▶ PROBLEM DESCRIPTION
Write out each line of the records below exactly as it appears, from the first line to the last.

** Start ENTRIES SHOWN **

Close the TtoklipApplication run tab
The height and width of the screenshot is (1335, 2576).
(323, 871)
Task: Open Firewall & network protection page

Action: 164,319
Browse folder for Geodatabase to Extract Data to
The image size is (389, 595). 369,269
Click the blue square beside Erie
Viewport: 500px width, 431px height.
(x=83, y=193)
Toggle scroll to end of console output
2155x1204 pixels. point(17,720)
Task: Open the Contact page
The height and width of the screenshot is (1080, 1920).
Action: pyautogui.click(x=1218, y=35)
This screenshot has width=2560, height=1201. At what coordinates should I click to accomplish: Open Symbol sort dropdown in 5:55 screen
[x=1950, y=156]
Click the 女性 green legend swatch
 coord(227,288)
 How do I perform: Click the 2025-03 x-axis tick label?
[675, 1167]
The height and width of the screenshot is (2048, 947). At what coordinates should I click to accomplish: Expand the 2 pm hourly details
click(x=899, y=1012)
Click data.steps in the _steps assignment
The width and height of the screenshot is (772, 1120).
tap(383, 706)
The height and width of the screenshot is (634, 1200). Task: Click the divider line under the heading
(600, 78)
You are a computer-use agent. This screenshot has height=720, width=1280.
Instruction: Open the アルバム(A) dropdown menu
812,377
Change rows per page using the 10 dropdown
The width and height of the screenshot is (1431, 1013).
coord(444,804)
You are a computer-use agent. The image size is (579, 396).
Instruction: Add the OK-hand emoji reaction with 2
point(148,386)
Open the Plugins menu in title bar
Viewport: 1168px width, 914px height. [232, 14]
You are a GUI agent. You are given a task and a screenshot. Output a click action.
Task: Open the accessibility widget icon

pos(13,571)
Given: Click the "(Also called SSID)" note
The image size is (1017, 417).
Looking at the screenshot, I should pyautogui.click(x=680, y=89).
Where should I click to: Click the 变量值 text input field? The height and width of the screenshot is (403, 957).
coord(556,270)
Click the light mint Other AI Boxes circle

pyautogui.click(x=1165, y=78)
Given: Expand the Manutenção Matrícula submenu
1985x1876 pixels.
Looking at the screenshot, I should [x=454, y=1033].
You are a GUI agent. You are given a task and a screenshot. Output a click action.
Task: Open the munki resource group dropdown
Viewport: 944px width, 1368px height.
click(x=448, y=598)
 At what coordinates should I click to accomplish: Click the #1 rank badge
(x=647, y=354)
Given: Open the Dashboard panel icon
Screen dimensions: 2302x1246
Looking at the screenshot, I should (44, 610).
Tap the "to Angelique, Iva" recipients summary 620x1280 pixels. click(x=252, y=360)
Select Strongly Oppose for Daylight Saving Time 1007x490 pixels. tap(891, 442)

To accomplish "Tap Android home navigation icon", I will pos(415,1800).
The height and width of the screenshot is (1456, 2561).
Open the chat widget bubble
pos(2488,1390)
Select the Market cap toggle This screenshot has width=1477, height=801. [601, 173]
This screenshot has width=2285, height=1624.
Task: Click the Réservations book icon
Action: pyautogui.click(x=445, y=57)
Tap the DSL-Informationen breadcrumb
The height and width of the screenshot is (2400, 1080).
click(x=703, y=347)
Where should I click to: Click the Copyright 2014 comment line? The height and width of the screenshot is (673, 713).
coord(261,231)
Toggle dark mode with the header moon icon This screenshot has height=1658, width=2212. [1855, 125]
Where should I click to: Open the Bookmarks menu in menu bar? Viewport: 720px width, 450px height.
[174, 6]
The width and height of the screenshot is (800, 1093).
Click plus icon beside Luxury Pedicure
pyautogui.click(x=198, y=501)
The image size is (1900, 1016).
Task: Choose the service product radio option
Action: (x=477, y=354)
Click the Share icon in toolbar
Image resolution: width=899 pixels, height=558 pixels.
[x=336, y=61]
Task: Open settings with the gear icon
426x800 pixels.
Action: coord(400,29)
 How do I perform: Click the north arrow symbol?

** End ENTRIES SHOWN **

▶ THE SOLUTION
Close the TtoklipApplication run tab
The height and width of the screenshot is (1335, 2576).
(323, 871)
Task: Open Firewall & network protection page

Action: 164,319
Browse folder for Geodatabase to Extract Data to
The image size is (389, 595). 369,269
Click the blue square beside Erie
Viewport: 500px width, 431px height.
(x=83, y=193)
Toggle scroll to end of console output
2155x1204 pixels. point(17,720)
Task: Open the Contact page
The height and width of the screenshot is (1080, 1920).
Action: pyautogui.click(x=1218, y=35)
This screenshot has width=2560, height=1201. At what coordinates should I click to accomplish: Open Symbol sort dropdown in 5:55 screen
[x=1950, y=156]
Click the 女性 green legend swatch
 coord(227,288)
 How do I perform: Click the 2025-03 x-axis tick label?
[675, 1167]
The height and width of the screenshot is (2048, 947). At what coordinates should I click to accomplish: Expand the 2 pm hourly details
click(x=899, y=1012)
Click data.steps in the _steps assignment
The width and height of the screenshot is (772, 1120).
tap(383, 706)
The height and width of the screenshot is (634, 1200). Task: Click the divider line under the heading
(600, 78)
You are a computer-use agent. This screenshot has height=720, width=1280.
Instruction: Open the アルバム(A) dropdown menu
812,377
Change rows per page using the 10 dropdown
The width and height of the screenshot is (1431, 1013).
coord(444,804)
You are a computer-use agent. The image size is (579, 396).
Instruction: Add the OK-hand emoji reaction with 2
point(148,386)
Open the Plugins menu in title bar
Viewport: 1168px width, 914px height. [232, 14]
You are a GUI agent. You are given a task and a screenshot. Output a click action.
Task: Open the accessibility widget icon

pos(13,571)
Given: Click the "(Also called SSID)" note
The image size is (1017, 417).
Looking at the screenshot, I should pyautogui.click(x=680, y=89).
Where should I click to: Click the 变量值 text input field? The height and width of the screenshot is (403, 957).
coord(556,270)
Click the light mint Other AI Boxes circle

pyautogui.click(x=1165, y=78)
Given: Expand the Manutenção Matrícula submenu
1985x1876 pixels.
Looking at the screenshot, I should [x=454, y=1033].
You are a GUI agent. You are given a task and a screenshot. Output a click action.
Task: Open the munki resource group dropdown
Viewport: 944px width, 1368px height.
click(x=448, y=598)
 At what coordinates should I click to accomplish: Click the #1 rank badge
(x=647, y=354)
Given: Open the Dashboard panel icon
Screen dimensions: 2302x1246
Looking at the screenshot, I should (44, 610).
Tap the "to Angelique, Iva" recipients summary 620x1280 pixels. click(x=252, y=360)
Select Strongly Oppose for Daylight Saving Time 1007x490 pixels. tap(891, 442)

To accomplish "Tap Android home navigation icon", I will pos(415,1800).
The height and width of the screenshot is (1456, 2561).
Open the chat widget bubble
pos(2488,1390)
Select the Market cap toggle This screenshot has width=1477, height=801. [601, 173]
This screenshot has width=2285, height=1624.
Task: Click the Réservations book icon
Action: pyautogui.click(x=445, y=57)
Tap the DSL-Informationen breadcrumb
The height and width of the screenshot is (2400, 1080).
click(x=703, y=347)
Where should I click to: Click the Copyright 2014 comment line? The height and width of the screenshot is (673, 713).
coord(261,231)
Toggle dark mode with the header moon icon This screenshot has height=1658, width=2212. [1855, 125]
Where should I click to: Open the Bookmarks menu in menu bar? Viewport: 720px width, 450px height.
[174, 6]
The width and height of the screenshot is (800, 1093).
Click plus icon beside Luxury Pedicure
pyautogui.click(x=198, y=501)
The image size is (1900, 1016).
Task: Choose the service product radio option
Action: (x=477, y=354)
Click the Share icon in toolbar
Image resolution: width=899 pixels, height=558 pixels.
[x=336, y=61]
Task: Open settings with the gear icon
426x800 pixels.
Action: coord(400,29)
 How do I perform: Click the north arrow symbol?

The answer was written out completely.